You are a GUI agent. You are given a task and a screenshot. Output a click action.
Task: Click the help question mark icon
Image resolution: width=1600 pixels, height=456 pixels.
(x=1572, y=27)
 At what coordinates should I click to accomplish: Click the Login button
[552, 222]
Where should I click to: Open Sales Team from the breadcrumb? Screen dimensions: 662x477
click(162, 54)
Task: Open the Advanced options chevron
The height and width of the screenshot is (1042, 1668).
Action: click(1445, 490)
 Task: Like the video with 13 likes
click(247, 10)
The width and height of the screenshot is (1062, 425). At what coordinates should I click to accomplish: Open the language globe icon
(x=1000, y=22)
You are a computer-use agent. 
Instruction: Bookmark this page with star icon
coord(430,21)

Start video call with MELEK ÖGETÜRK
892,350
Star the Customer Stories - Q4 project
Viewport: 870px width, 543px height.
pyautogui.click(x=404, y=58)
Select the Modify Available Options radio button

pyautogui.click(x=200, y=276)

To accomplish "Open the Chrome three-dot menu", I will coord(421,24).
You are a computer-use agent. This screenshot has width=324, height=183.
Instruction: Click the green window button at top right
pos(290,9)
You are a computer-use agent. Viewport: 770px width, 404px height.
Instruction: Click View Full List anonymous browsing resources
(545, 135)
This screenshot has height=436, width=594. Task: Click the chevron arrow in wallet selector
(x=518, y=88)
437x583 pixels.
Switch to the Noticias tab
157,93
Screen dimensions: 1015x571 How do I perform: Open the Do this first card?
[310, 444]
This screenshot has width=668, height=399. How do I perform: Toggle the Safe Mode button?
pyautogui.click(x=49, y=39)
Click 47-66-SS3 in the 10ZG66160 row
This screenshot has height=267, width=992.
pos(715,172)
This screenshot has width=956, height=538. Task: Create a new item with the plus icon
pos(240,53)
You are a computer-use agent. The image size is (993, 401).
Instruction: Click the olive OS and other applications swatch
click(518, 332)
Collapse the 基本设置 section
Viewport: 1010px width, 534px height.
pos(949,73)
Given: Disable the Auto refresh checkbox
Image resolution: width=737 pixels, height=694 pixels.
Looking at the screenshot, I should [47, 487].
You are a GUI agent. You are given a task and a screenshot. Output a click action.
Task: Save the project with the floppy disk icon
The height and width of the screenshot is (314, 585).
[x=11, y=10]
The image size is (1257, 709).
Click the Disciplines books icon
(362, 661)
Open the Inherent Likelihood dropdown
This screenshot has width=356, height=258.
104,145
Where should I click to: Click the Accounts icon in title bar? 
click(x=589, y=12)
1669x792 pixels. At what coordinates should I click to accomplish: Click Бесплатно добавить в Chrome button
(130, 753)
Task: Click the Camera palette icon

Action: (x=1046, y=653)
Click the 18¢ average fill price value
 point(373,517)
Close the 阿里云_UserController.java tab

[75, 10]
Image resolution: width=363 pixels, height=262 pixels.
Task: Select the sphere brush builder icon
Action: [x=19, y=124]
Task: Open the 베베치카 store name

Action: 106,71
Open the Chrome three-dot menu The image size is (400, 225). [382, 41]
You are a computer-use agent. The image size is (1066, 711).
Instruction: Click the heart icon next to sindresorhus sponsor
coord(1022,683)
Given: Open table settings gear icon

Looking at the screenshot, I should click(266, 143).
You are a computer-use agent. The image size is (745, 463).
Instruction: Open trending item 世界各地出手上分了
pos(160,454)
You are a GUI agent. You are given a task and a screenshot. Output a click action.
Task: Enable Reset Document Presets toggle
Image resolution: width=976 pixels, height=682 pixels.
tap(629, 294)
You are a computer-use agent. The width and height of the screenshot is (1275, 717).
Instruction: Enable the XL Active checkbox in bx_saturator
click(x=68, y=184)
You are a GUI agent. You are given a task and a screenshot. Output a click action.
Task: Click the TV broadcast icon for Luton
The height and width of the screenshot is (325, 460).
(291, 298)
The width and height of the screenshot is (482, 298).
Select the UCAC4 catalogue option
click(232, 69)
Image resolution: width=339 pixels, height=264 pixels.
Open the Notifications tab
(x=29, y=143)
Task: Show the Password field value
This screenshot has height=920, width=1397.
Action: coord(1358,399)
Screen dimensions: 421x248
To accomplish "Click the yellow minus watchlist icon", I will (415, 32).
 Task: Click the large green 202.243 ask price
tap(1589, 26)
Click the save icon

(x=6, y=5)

○ ○ ○ ○ ○

- [TASK REQUIREMENTS]:
Update the material above by changing every "computer-use agent" to "screen agent", leaving everything else unchanged.

- [IN RESPONSE]:
You are a GUI agent. You are given a task and a screenshot. Output a click action.
Task: Click the help question mark icon
Image resolution: width=1600 pixels, height=456 pixels.
(x=1572, y=27)
 At what coordinates should I click to accomplish: Click the Login button
[552, 222]
Where should I click to: Open Sales Team from the breadcrumb? Screen dimensions: 662x477
click(162, 54)
Task: Open the Advanced options chevron
The height and width of the screenshot is (1042, 1668).
Action: click(1445, 490)
 Task: Like the video with 13 likes
click(247, 10)
The width and height of the screenshot is (1062, 425). At what coordinates should I click to accomplish: Open the language globe icon
(x=1000, y=22)
You are a screen agent. 
Instruction: Bookmark this page with star icon
coord(430,21)

Start video call with MELEK ÖGETÜRK
892,350
Star the Customer Stories - Q4 project
Viewport: 870px width, 543px height.
pyautogui.click(x=404, y=58)
Select the Modify Available Options radio button

pyautogui.click(x=200, y=276)

To accomplish "Open the Chrome three-dot menu", I will coord(421,24).
You are a screen agent. This screenshot has width=324, height=183.
Instruction: Click the green window button at top right
pos(290,9)
You are a screen agent. Viewport: 770px width, 404px height.
Instruction: Click View Full List anonymous browsing resources
(545, 135)
This screenshot has height=436, width=594. Task: Click the chevron arrow in wallet selector
(x=518, y=88)
437x583 pixels.
Switch to the Noticias tab
157,93
Screen dimensions: 1015x571 How do I perform: Open the Do this first card?
[310, 444]
This screenshot has width=668, height=399. How do I perform: Toggle the Safe Mode button?
pyautogui.click(x=49, y=39)
Click 47-66-SS3 in the 10ZG66160 row
This screenshot has height=267, width=992.
pos(715,172)
This screenshot has width=956, height=538. Task: Create a new item with the plus icon
pos(240,53)
You are a screen agent. The image size is (993, 401).
Instruction: Click the olive OS and other applications swatch
click(518, 332)
Collapse the 基本设置 section
Viewport: 1010px width, 534px height.
pos(949,73)
Given: Disable the Auto refresh checkbox
Image resolution: width=737 pixels, height=694 pixels.
Looking at the screenshot, I should [47, 487].
You are a GUI agent. You are given a task and a screenshot. Output a click action.
Task: Save the project with the floppy disk icon
The height and width of the screenshot is (314, 585).
[x=11, y=10]
The image size is (1257, 709).
Click the Disciplines books icon
(362, 661)
Open the Inherent Likelihood dropdown
This screenshot has width=356, height=258.
104,145
Where should I click to: Click the Accounts icon in title bar? 
click(x=589, y=12)
1669x792 pixels. At what coordinates should I click to accomplish: Click Бесплатно добавить в Chrome button
(130, 753)
Task: Click the Camera palette icon

Action: (x=1046, y=653)
Click the 18¢ average fill price value
 point(373,517)
Close the 阿里云_UserController.java tab

[75, 10]
Image resolution: width=363 pixels, height=262 pixels.
Task: Select the sphere brush builder icon
Action: [x=19, y=124]
Task: Open the 베베치카 store name

Action: 106,71
Open the Chrome three-dot menu The image size is (400, 225). [382, 41]
You are a screen agent. The image size is (1066, 711).
Instruction: Click the heart icon next to sindresorhus sponsor
coord(1022,683)
Given: Open table settings gear icon

Looking at the screenshot, I should click(266, 143).
You are a screen agent. The image size is (745, 463).
Instruction: Open trending item 世界各地出手上分了
pos(160,454)
You are a GUI agent. You are given a task and a screenshot. Output a click action.
Task: Enable Reset Document Presets toggle
Image resolution: width=976 pixels, height=682 pixels.
tap(629, 294)
You are a screen agent. The width and height of the screenshot is (1275, 717).
Instruction: Enable the XL Active checkbox in bx_saturator
click(x=68, y=184)
You are a GUI agent. You are given a task and a screenshot. Output a click action.
Task: Click the TV broadcast icon for Luton
The height and width of the screenshot is (325, 460).
(291, 298)
The width and height of the screenshot is (482, 298).
Select the UCAC4 catalogue option
click(232, 69)
Image resolution: width=339 pixels, height=264 pixels.
Open the Notifications tab
(x=29, y=143)
Task: Show the Password field value
This screenshot has height=920, width=1397.
Action: coord(1358,399)
Screen dimensions: 421x248
To accomplish "Click the yellow minus watchlist icon", I will (415, 32).
 Task: Click the large green 202.243 ask price
tap(1589, 26)
Click the save icon

(x=6, y=5)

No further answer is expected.